E. Keaslian Penelitian
Antenatal Care terpadu berkualitas adalah luncuran baru dari Kementerian
Kesehatan Republik Indonesia. Pertama kali disosialisasikan di Daerah Istimewa
Yogyakarta pada tahun 2009. Program ini diuji cobakan di salah satu Puskesmas
di Kabupaten Bantul. Tahun 2010 ANC terpadu berkualitas mulai dirintis di
Kabupaten Kulon Progo. Menghadapi beberapa permasalahan kesehatan yang
ada, beberapa rekomendasi dikeluarkan oleh narasumber ahli kebidanan maupun
penyakit anak, yang kemudian dituangkan dalam prosedur tetap ANC terpadu
berkualitas yang dikeluarkan oleh Kepala Dinas Kesehatan Kabupaten Kulon
9
Progo pada Januari 2013. Antenatal care terpadu berkualitas adalah progam baru,
sehingga penelitian tentang hal tersebut belum ada. Beberapa penelitian senada
yang sudah dilakukan dengan tujuan melihat kualitas pemberian pelayanan ANC
seperti:
1. Zuhairi (2011) meneliti tentang “Pengetahuan dan ketrampilan bidan Desa
dalam upaya peningkatan kualitas pelayanan ANC di Kabupaten Lombok
Tengah Nusa Tenggara Barat” Hasil penelitian menunjukkan bahwa
Pengetahuan bidan desa tentang clinical assment menimbulkan risiko 2 kali
terhadap rendahnya ketrampilan praktik clinical assesment bidan desa dalam
pelayanan ANC. Perbedaanya pada rancangan dan desain penelitian, populasi
dan sampel di mana pada penelitian ini populasinya adalah bidan di Desa, dan
pemberian pelayanan ANC diberikan di Desa (polindes) bukan di Puskesmas.

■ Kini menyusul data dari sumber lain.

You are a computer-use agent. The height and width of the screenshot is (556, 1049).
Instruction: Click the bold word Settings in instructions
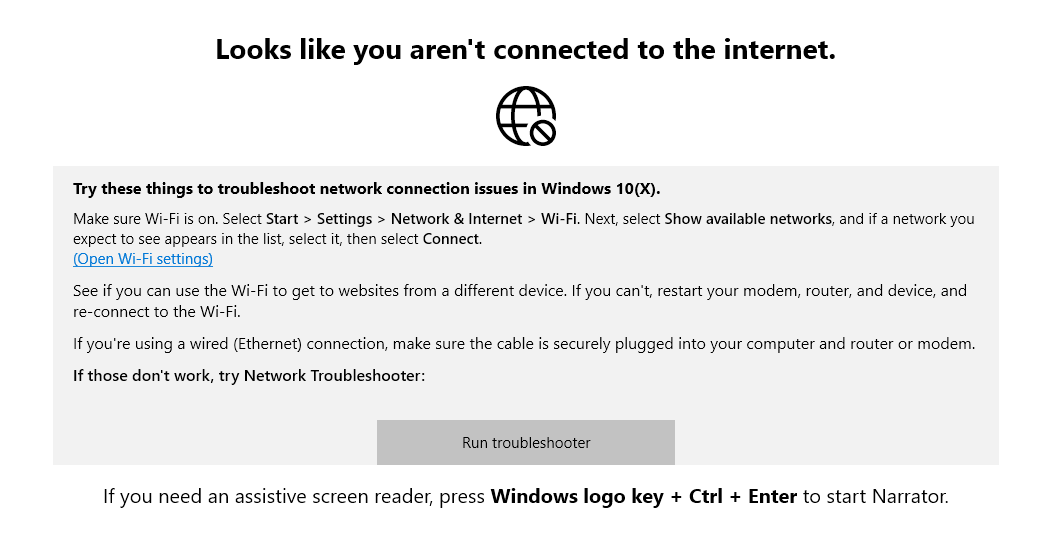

2. Solihin (2010) melakukan penelitian yang berjudul “Penilaian kinerja
pelayanan ANC Puskesmas Pahandut (perkotaan) dan Puskesmas Tengkaling
(pedesaan) menggunakan pendekatan balanced scorecard di Kota Palangka
Raya”. Hasil penelitiannya menunjukkan bahwa kualitas kunjungan yang
memenuhi standar pada Puskesmas Pahandut sebesar 63% dan Puskesmas
Tangkiling sebesar 34,8%. Kualitas kunjungan yang memenuhi standar lebih
baik di Puskesmas perkotaan dari pada Puskesmas di pedesaan. Perbedaan
dengan penelitian ini adalah pada rancangan dan desain penelitian. Penelitian
ini hanya menggunakan pendekatan kuantitatif saja. Perbedaan juga terjadi
pada subjek penelitian yang meliputi 4 perspektif yaitu dana operasional,
kepuasan pelanggan, proses pelayanan antenatal sesuai standar serta
pendidikan dan pelatihan terhadap kualitas kunjungan antenatal.
3. Theresia (2003) melakukan penelitian tentang “Hubungan kompetensi bidan
dalam ANC dengan pemilihan penolong persalinan di Kabupaten Bantul”.
Hasil penelitiannya ada hubungan yang bermakna antara kompetensi bidan
dengan pemilihan penolong persalinan. Perbedaan dengan penelitian ini
adalah pada rancangan penelitian (case-control study) dan populasi serta
sampel penelitian.
10
4. Suwarti (2002) meneliti tentang “Hubungan kualitas perawatan kehamilan dan
kualitas pertolongan persalinan dengan kematian maternal di Kabupaten
Klaten” Hasil penelitian mengatakan bahwa kualitas pelayanan perawatan
kehamilan tidak menunjukkan adanya hubungan yang bermakna dengan
kejadian kematian maternal di Kabupaten Klaten. Komplikasi yang terjadi
pada masa persalinan dan kualitas pertolongan persalinan secara statistik
mempunyai hubungan bermakna dengan kejadian kematian maternal.